Directions for this task> Reproduce the lines from the start of the records through the line that contains "argon-beam is located", including that line, with no changes.

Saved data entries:
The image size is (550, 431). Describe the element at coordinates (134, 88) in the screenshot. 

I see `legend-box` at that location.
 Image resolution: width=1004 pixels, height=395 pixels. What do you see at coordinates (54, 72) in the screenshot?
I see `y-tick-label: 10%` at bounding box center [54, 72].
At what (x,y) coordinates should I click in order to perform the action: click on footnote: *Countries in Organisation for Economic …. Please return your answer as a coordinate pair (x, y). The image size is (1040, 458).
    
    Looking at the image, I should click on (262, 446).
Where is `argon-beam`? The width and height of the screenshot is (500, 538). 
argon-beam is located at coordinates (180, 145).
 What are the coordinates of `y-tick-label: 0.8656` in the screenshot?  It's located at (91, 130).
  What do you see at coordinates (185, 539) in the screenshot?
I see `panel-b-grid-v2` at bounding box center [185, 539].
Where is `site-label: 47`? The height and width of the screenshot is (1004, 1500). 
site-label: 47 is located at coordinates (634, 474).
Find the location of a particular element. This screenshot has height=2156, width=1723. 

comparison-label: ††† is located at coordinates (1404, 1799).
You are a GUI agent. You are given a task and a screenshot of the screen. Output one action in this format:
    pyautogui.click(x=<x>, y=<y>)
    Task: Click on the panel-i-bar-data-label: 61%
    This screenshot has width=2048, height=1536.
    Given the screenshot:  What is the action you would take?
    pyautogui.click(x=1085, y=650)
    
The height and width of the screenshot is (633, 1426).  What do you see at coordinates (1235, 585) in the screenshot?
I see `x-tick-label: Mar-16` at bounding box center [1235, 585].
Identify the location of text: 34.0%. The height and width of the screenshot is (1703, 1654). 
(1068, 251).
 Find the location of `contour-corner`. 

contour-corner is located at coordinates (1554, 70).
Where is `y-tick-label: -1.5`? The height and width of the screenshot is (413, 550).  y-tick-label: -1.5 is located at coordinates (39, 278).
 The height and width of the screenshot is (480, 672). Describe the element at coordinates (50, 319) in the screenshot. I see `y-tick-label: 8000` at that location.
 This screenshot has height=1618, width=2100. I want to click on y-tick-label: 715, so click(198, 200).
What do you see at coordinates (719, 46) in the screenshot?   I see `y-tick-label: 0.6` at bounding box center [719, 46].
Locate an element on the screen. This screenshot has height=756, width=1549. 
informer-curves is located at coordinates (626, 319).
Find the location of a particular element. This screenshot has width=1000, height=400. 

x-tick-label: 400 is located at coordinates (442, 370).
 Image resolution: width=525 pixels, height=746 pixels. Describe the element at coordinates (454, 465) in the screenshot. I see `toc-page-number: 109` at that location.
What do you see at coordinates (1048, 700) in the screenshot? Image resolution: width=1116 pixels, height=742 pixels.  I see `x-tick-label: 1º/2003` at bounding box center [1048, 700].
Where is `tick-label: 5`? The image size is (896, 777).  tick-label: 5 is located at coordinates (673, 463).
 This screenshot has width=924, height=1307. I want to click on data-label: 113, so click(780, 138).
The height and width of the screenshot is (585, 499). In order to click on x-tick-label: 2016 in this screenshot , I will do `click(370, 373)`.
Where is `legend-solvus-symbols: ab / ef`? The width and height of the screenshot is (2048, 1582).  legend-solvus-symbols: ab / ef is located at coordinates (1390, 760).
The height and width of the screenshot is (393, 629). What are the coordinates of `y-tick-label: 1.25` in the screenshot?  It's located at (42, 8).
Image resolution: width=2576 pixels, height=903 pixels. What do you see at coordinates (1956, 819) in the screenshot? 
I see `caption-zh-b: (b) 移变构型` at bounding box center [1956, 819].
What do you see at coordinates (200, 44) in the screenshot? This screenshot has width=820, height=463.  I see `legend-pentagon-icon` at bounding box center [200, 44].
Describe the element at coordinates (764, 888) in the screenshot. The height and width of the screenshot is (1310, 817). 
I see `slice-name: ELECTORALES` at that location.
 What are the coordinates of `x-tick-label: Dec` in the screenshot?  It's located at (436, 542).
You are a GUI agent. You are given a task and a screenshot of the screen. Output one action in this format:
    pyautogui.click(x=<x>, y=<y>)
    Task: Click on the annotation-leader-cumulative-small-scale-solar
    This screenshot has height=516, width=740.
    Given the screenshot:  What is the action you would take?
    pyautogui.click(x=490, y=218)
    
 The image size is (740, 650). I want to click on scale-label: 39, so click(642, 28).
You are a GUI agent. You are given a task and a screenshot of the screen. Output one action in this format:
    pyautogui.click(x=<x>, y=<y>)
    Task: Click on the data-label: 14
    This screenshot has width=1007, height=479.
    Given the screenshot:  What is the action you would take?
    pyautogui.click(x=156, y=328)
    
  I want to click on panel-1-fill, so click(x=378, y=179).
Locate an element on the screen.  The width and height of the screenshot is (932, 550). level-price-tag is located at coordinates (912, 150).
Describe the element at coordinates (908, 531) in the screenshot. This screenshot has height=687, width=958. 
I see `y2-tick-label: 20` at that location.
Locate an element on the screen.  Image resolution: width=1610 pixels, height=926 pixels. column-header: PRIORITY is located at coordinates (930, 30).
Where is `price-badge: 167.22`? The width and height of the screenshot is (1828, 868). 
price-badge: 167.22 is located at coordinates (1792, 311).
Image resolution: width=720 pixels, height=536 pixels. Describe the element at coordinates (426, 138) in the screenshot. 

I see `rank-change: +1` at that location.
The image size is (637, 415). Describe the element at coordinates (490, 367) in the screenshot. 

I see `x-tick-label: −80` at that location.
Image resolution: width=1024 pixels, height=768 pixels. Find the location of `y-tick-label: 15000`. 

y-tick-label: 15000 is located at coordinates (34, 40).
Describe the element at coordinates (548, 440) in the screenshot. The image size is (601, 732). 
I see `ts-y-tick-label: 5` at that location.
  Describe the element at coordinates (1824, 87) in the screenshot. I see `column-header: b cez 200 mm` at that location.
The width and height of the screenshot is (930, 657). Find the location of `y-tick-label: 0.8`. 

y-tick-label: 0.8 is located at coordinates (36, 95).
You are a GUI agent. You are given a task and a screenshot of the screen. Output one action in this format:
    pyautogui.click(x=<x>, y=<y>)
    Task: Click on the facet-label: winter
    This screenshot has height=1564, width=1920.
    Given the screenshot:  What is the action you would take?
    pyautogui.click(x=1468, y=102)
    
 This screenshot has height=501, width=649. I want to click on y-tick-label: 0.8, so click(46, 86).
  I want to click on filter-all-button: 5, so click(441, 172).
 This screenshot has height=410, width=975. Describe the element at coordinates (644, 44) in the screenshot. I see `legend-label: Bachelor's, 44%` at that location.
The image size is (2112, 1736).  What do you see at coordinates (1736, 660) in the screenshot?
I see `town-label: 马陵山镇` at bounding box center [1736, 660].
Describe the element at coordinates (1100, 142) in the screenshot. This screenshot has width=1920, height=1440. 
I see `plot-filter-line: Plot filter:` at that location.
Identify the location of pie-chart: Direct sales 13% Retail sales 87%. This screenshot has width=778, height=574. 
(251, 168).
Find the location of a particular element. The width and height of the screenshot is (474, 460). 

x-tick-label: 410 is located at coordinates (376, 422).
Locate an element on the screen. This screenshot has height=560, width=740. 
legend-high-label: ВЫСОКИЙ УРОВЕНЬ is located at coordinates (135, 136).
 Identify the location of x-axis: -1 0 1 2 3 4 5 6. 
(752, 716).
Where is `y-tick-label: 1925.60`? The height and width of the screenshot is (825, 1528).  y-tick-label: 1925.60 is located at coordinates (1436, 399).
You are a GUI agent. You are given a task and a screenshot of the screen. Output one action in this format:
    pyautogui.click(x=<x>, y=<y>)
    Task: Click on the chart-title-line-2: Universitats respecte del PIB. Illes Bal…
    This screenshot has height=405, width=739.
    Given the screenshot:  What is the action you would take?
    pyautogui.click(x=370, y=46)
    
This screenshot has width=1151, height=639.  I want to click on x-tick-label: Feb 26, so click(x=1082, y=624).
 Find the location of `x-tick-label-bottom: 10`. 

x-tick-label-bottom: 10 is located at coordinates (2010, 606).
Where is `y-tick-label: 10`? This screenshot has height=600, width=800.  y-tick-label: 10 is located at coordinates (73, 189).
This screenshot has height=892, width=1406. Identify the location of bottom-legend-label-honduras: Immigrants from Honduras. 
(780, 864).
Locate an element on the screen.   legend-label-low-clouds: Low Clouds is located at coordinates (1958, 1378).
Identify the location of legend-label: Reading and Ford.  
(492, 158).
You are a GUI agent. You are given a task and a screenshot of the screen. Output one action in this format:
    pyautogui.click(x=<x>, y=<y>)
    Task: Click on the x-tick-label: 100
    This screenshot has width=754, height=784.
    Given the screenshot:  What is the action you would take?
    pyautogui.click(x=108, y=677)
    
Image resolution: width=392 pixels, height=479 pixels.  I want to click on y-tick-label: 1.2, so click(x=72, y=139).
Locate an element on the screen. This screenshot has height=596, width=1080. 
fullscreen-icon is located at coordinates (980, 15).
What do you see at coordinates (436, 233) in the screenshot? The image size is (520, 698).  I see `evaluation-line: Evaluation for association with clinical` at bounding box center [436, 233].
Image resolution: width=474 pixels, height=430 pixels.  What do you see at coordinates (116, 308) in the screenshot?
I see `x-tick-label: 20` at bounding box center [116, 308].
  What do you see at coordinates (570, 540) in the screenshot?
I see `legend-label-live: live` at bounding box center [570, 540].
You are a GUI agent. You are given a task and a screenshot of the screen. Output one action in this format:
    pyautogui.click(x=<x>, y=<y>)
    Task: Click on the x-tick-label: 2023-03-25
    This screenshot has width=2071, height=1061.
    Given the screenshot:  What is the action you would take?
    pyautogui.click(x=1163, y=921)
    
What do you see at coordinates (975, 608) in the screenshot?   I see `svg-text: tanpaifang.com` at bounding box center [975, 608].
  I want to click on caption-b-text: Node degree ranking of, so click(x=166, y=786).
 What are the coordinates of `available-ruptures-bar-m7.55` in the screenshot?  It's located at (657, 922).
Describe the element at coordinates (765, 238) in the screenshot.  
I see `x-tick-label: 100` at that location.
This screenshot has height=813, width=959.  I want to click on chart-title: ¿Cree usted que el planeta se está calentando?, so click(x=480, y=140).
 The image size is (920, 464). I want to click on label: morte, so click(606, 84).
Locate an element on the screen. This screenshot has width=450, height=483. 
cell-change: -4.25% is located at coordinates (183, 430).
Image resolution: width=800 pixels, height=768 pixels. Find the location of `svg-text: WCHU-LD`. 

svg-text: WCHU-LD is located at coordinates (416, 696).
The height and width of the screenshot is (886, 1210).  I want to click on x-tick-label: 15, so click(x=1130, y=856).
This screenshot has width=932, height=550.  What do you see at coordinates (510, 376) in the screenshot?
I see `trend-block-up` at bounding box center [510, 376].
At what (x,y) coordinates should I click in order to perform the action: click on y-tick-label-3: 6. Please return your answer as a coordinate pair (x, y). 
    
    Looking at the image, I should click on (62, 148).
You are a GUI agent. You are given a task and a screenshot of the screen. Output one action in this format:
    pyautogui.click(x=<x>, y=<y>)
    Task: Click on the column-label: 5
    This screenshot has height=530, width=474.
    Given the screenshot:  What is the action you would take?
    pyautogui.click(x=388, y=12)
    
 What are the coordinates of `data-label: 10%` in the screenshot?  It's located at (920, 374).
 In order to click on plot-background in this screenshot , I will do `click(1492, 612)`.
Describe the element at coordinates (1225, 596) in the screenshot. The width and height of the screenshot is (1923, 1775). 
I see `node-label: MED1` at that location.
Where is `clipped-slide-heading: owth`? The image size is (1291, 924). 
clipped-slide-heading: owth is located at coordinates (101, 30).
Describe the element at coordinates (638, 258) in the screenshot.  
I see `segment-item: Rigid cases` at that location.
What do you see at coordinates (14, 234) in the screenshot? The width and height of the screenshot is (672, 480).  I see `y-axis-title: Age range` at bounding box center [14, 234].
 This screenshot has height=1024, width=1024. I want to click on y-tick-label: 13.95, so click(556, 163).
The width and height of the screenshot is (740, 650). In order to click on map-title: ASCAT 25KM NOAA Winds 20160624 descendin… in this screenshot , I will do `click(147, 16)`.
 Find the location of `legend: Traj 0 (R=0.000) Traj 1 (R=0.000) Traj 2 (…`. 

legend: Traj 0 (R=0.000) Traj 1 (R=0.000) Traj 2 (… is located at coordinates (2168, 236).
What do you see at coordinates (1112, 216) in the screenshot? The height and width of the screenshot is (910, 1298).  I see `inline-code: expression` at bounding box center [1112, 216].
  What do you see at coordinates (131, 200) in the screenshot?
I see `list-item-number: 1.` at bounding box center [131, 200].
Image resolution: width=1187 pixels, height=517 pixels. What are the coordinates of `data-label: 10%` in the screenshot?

Written solution>
The image size is (550, 431). Describe the element at coordinates (134, 88) in the screenshot. 

I see `legend-box` at that location.
 Image resolution: width=1004 pixels, height=395 pixels. What do you see at coordinates (54, 72) in the screenshot?
I see `y-tick-label: 10%` at bounding box center [54, 72].
At what (x,y) coordinates should I click in order to perform the action: click on footnote: *Countries in Organisation for Economic …. Please return your answer as a coordinate pair (x, y). The image size is (1040, 458).
    
    Looking at the image, I should click on (262, 446).
Where is `argon-beam`? The width and height of the screenshot is (500, 538). 
argon-beam is located at coordinates (180, 145).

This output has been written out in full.